We willen hiermee beter zicht krijgen in aard en omvang van fraude, en
daadwerkelijke afhandeling bevorderen door bijvoorbeeld de politie, de
Koninklijke Marechaussee of Openbaar Ministerie.
Ik geef u enkele cijfers uit de eerste maanden van de proefperiode.
Tot nu 70 meldingen waarvan er 44 te maken hebben met
identiteitsfraude. De meeste meldingen komen van burgers.
Is dit veel?
Lastig te bepalen. Betrouwbare cijfers over de reële omvang van
identiteitsfraude heb ik niet. Daarom hebben we die proef ook.

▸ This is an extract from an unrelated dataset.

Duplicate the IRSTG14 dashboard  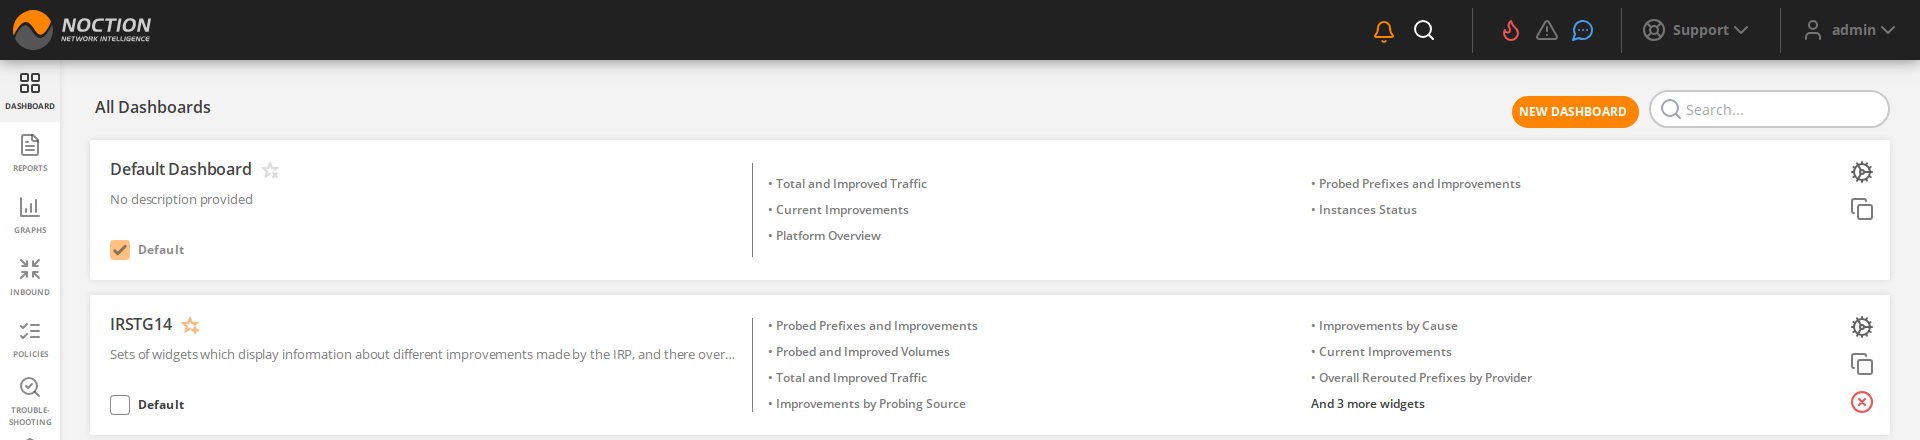point(1861,364)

Ik vind 44 meldingen van vermoedelijke identiteitsfraude in een
periode van vier maanden tamelijk veel, zeker gelet op het low-profile
karakter van de proef.
Ik wil nog even terug komen op mijn beleid om administratieve lasten
terug te dringen.
Het verminderen van uitvraag van GBA uittreksels is daarbij een
prioriteit. Burgers hoeven - dat hebben we uitgezocht - inmiddels 40%
minder uittreksels uit de GBA op te vragen.
In 2006 moesten er nog 2,3 miljoen GBA uittreksels worden aangeleverd.

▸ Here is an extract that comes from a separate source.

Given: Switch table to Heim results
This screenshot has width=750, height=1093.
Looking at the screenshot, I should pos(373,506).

Ik heb hard geduwd en getrokken dit aantal fors terug te dringen. Door
slimmer te werken en beter gebruik te maken van bestaande gegevens
zijn ruim 1 miljoen minder uittreksels nodig. Minder regeldruk, minder
lasten.
Zo hoeven veel studenten geen GBA-uittreksels meer aan te leveren bij
de inschrijving aan een hogeschool of universiteit.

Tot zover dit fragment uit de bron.